For the first time, load-bearing structures like bridges and shelters can be made with origami modules—versatile components that can fold compactly and adapt into different shapes, a new study shows.

It’s an advance that could enable communities to quickly rebuild facilities and systems damaged or destroyed during natural disasters, or allow for construction in places that were previously considered impractical, including outer space. The technology could also be used for structures that need to be built and then disassembled quickly, such as concert venues and event stages.

“With both the adaptability and load-carrying capability, our system can build structures that can be used in modern construction,” says Evgueni Filipov, an associate professor of civil and environmental engineering and of mechanical engineering at the University of Michigan and a corresponding author of the study in Nature Communications.

Principles of the origami art form allow for larger materials to be folded and collapsed into small spaces. And with modular building systems gaining wider acceptance, the applications for components that can be stored and transported with ease have grown.

○ ○ ○ ○

Actions to take:
a – Copy the passage on origami building modules between "It’s an advance" and "and event stages.", inclusive.
b – Using the passage on origami building modules, mark each statement yes or no and quote the words that decide it: (i) Evgueni Filipov is an associate professor at the University of Michigan. (ii) The study appeared in the journal Science. (iii) The technology could be used for concert venues and event stages.
The records were taken from a separate source.

Stored data entries
○ ○ ○ ○

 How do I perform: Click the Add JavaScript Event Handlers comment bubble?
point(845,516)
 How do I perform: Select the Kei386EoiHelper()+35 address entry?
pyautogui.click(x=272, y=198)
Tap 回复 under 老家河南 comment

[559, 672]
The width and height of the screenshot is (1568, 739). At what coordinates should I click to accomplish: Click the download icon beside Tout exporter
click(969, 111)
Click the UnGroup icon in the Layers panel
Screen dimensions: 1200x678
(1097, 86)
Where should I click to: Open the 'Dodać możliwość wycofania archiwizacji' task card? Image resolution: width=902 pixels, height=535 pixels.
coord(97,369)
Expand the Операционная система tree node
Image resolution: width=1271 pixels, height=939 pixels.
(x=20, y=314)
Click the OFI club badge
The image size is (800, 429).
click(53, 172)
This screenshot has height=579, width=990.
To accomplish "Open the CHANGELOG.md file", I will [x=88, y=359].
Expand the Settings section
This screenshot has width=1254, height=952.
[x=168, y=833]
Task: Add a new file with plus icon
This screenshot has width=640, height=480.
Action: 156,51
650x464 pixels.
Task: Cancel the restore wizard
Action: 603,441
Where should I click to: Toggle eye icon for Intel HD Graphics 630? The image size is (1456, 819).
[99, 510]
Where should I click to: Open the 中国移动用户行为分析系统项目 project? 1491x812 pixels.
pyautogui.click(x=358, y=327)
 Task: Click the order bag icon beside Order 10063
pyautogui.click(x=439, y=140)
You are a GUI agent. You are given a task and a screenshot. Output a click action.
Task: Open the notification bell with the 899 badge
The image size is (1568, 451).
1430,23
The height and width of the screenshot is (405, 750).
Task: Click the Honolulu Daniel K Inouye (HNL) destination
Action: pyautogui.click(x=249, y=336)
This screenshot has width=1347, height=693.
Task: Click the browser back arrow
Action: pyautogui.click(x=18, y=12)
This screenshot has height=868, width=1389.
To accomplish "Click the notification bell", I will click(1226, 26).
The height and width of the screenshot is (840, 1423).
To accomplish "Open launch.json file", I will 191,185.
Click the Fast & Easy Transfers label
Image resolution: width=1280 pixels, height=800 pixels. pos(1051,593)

○ ○ ○ ○

Completed exercise:
a –
It’s an advance that could enable communities to quickly rebuild facilities and systems damaged or destroyed during natural disasters, or allow for construction in places that were previously considered impractical, including outer space. The technology could also be used for structures that need to be built and then disassembled quickly, such as concert venues and event stages.

b –
(i) Yes: "an associate professor of civil and environmental engineering and of mechanical engineering at the University of Michigan"
(ii) No: "a corresponding author of the study in Nature Communications"
(iii) Yes: "such as concert venues and event stages"